An der Tür der Galerie Guido W. Baudach in den Berliner Osram-Höfen hängt ein Eingangsgruß:
„Giebt es auf Erden ein Maas? Es giebt keines-“
(Friedrich Hölderlin) „N ist Vernichtung“ steht da noch.
Drinnen duftet es süß nach Brathähnchen, Pommes und Salat, die Mitarbeiterinnen nehmen gerade im offenen Büro der Galerie ihr Mittagessen ein.
Vier großzügige Leinwände, gefühlte 6 × 10 Meter, auf denen sich ein Grauschleier lichtet, vor dem schwarze, rechteckige Formen schweben, hängen im hellen Ausstellungsraum.
Die Galerie wirkt wie ein höchst exklusives Factory-Outlet: gewichster Linoleumboden, rostbraune Lüftungsrohre kreuzen Batterien von Leuchtstoffröhren, riesige weißgetönte Fenster, Motorenlärm eines rangierenden Lasters draußen auf dem Hof und dazu ein Arrangement aus Barcelona-Sesseln.Vier Bilder hängen hier zur Ansicht, das Zehnfache davon stapelt sich vermutlich im Lager, bereit für die Reise nach Übersee, bereit für die White Cubes dieser Welt.

--------------------------------------------------

Arbeitsaufträge:
1) Zitieren Sie aus dem Text über die Galerie alles von „Vier großzügige Leinwände, gefühlte“ bis hinunter zu „Cubes dieser Welt.“.
2) In welchem Gebäudekomplex liegt die Galerie Guido W. Baudach laut dem Text über die Galerie?
3) Nennen Sie alle Speisen, nach denen es laut dem Text über die Galerie drinnen duftet.

Quellenmaterial:

--------------------------------------------------

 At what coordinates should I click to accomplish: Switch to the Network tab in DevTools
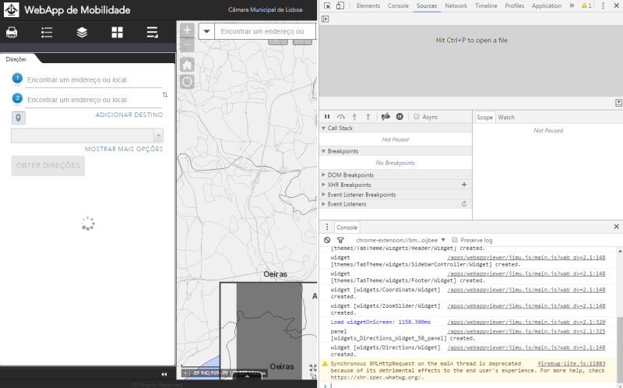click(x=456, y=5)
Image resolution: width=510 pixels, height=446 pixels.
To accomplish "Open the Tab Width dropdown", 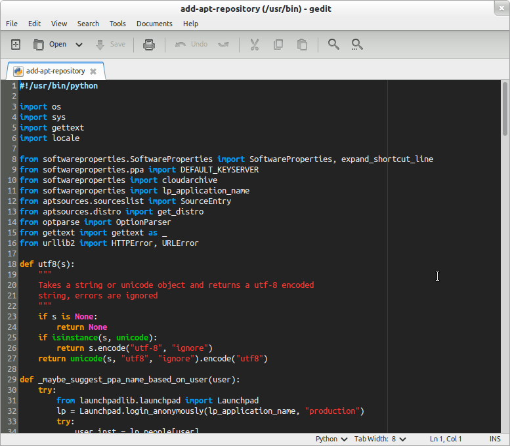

--------------------------------------------------

Lösungen pro Aufgabe:
1)
Vier großzügige Leinwände, gefühlte 6 × 10 Meter, auf denen sich ein Grauschleier lichtet, vor dem schwarze, rechteckige Formen schweben, hängen im hellen Ausstellungsraum.
Die Galerie wirkt wie ein höchst exklusives Factory-Outlet: gewichster Linoleumboden, rostbraune Lüftungsrohre kreuzen Batterien von Leuchtstoffröhren, riesige weißgetönte Fenster, Motorenlärm eines rangierenden Lasters draußen auf dem Hof und dazu ein Arrangement aus Barcelona-Sesseln.Vier Bilder hängen hier zur Ansicht, das Zehnfache davon stapelt sich vermutlich im Lager, bereit für die Reise nach Übersee, bereit für die White Cubes dieser Welt.

2) In den Berliner Osram-Höfen.

3) Brathähnchen, Pommes, Salat